[Exercise details]
Report every line of the entries below that contains the word "notebook", copying each such line in full.

## Start Raw records

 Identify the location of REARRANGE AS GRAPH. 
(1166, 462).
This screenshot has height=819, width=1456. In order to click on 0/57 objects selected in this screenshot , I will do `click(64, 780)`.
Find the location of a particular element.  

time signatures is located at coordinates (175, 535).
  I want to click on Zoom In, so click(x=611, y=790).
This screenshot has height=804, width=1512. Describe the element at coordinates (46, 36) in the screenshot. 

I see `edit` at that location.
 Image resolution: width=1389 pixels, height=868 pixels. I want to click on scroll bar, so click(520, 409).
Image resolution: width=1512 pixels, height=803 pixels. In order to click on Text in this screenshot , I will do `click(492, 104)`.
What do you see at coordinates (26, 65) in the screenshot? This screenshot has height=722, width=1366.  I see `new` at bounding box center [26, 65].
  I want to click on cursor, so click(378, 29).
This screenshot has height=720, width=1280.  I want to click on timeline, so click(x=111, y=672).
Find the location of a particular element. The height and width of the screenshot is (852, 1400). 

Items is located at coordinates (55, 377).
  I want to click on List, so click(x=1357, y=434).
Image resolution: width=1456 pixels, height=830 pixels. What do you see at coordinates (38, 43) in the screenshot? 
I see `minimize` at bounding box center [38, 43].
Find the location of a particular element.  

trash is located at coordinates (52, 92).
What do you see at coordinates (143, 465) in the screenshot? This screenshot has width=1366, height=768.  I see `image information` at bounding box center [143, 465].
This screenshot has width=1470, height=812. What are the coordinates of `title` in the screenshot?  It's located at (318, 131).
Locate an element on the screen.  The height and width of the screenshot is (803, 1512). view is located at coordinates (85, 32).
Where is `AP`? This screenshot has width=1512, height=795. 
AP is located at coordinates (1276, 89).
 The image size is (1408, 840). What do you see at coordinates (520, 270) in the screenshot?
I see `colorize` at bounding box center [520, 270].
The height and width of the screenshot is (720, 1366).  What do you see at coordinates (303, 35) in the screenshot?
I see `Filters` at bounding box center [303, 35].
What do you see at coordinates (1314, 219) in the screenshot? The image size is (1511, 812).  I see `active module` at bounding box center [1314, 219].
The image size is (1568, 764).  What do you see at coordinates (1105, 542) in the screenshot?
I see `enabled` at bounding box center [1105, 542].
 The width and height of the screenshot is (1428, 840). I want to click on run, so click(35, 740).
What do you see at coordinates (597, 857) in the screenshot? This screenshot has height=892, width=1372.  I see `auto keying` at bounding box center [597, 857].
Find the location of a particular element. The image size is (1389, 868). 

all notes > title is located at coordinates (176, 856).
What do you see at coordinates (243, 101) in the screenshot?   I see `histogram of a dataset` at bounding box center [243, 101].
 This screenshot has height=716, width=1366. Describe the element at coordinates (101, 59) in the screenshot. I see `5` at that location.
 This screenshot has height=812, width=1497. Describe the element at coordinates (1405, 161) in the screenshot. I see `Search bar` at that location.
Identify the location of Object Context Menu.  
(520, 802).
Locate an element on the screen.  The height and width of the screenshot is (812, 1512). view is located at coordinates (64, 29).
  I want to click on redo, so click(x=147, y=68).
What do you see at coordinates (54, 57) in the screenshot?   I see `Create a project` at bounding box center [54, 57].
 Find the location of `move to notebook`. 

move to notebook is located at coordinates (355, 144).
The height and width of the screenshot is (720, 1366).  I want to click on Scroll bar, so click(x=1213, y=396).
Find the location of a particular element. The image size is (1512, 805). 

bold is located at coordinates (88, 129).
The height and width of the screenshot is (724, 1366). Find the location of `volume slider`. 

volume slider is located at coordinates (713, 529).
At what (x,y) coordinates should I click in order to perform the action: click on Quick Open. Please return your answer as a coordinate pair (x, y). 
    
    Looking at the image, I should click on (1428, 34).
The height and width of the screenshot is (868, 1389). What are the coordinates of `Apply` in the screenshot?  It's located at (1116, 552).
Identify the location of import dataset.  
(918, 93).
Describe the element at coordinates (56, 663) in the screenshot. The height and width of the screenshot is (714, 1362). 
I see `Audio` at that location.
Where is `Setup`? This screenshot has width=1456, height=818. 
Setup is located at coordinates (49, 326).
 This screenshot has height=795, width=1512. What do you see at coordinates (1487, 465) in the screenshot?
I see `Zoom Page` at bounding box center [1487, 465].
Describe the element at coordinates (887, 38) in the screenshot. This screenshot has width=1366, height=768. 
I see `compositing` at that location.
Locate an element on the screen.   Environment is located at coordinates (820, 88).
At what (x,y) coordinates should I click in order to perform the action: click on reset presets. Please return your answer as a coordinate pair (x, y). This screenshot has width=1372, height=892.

## End Raw records

[The output]
 Find the location of `move to notebook`. 
move to notebook is located at coordinates (355, 144).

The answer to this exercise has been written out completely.